The UK Ministry of Defence has advanced plans to prepare a dedicated flight test aircraft (FTA) to support the sixth-generation Global Combat Air Programme (GCAP) from 2026.

Leonardo UK on 14 July announced its receipt of a £115 million ($150 million) contract for the modification and use of a Boeing 757 testbed, with the platform to be prepared by 2Excel Aviation.

Excalibur 757 testbed

Source: Leonardo UK

2Excel will modify ex-commercial 757-200 into flight test aircraft for use from 2026

The new funding commitment represents the second phase of the FTA effort, which intends to deliver a “flying laboratory for combat air technology”, Leonardo UK says.

“The new contract will cover the physical modification of the 757, as well as flight tests, certification and the work required to secure approval from the UK Civil Aviation Authority [CAA],” Leonardo says.

During an already completed phase one engineering study, 2Excel dismantled one ex-airline 757-200 “piece-by-piece”, in order to “understand its construction in-depth”.

“This was required so that the UK team would be able to provide the appropriate regulatory evidence and design information to the CAA and enable a second, modified aircraft to be certified for flight.”

2Excel already has the ex-Titan Airways 757 at its Lasham airfield site in Hampshire, awaiting modification, with the testbed having the registration G-FTAI.

Excalibur 757

Source: 2Excel Aviation

Test aircraft platform has already arrived for conversion at 2Excel Aviation’s Lasham site in Hampshire

Key installations will include Leonardo UK’s integrated sensors, non-kinetic effects and integrated communications systems technology, plus a prototype multi-function RF system active electronically scanned array radar.

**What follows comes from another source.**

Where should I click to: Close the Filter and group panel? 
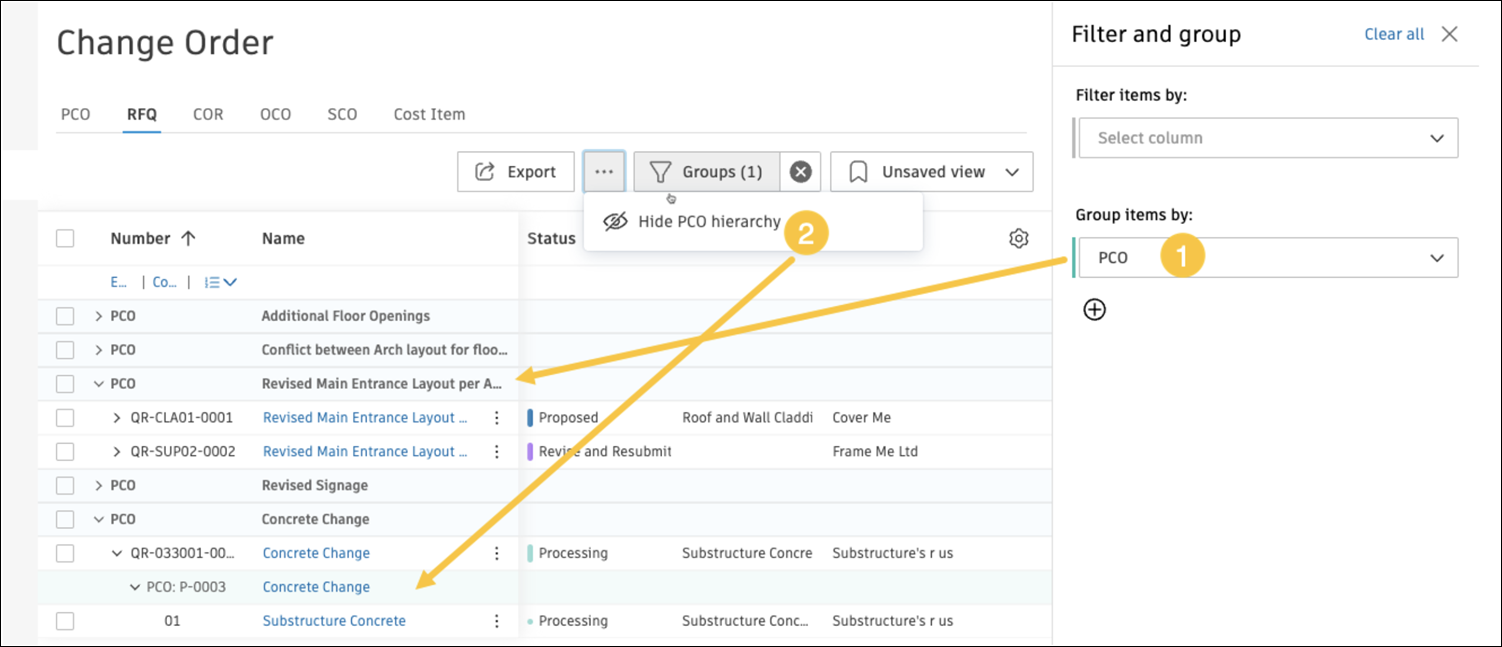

G-FTAI will fly for the first time in modified form during 2026, Andrew Howard, Leonardo’s director future combat air/GCAP UK, said at the Royal International Air Tattoo at RAF Fairford in Gloucestershire on 14 July.

Plans for the Excalibur aircraft were announced in September 2021. “What we have been doing over the last 18 months is refining and maturing to design the 757 conversion, and working out which of our technology demonstrations will feature in the flight-test programme,” Howard says. “We anticipate an initial period of flight-test of around two years,” he adds, with equipment to be added incrementally as testing advances.

An initiative involving the UK and joint partners Italy and Japan, GCAP aims to deliver a next-generation combat air capability for operational use from 2035.

The Excalibur FTA is currently a UK-only activity, but Air Commodore Martin Lowe, FCAS programme director for the UK Ministry of Defence, notes: “We are in the middle of a lot of discussions with our Italian and Japanese partners about whether over time this becomes an international venture.”